## Aim of the exercise
Leaving out every line before the one with "Click the line linking Request to Receive", write out the rest of the records below exactly.

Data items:
——————

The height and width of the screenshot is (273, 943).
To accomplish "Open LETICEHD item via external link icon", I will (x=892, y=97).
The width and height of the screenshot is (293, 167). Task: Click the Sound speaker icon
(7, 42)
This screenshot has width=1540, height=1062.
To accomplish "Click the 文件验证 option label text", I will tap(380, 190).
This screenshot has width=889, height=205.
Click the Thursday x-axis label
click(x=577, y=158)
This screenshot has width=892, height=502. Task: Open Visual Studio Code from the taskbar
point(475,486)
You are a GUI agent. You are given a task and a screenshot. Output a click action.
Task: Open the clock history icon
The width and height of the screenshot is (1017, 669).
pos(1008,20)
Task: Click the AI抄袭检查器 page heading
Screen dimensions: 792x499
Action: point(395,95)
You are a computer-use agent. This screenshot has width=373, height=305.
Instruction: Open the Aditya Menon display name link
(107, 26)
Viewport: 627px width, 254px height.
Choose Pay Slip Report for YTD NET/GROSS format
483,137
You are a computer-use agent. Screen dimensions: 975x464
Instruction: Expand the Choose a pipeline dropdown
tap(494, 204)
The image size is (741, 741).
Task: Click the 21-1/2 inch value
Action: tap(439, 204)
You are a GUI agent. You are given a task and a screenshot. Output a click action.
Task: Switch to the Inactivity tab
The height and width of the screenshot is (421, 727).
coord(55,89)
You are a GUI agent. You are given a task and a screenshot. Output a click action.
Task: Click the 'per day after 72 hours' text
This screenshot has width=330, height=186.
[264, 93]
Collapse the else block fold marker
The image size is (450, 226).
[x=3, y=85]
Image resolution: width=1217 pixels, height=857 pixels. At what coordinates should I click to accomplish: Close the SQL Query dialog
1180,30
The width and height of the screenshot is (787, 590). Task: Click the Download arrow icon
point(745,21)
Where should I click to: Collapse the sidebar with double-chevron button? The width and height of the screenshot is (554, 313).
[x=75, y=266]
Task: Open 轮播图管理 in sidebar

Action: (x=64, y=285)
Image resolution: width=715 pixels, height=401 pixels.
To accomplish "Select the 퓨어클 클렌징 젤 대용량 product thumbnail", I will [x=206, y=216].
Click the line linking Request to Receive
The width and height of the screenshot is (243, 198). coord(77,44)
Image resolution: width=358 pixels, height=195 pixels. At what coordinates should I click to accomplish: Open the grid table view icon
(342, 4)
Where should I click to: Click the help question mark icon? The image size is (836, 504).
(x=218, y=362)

——————

## Finished task
Click the line linking Request to Receive
The width and height of the screenshot is (243, 198). coord(77,44)
Image resolution: width=358 pixels, height=195 pixels. At what coordinates should I click to accomplish: Open the grid table view icon
(342, 4)
Where should I click to: Click the help question mark icon? The image size is (836, 504).
(x=218, y=362)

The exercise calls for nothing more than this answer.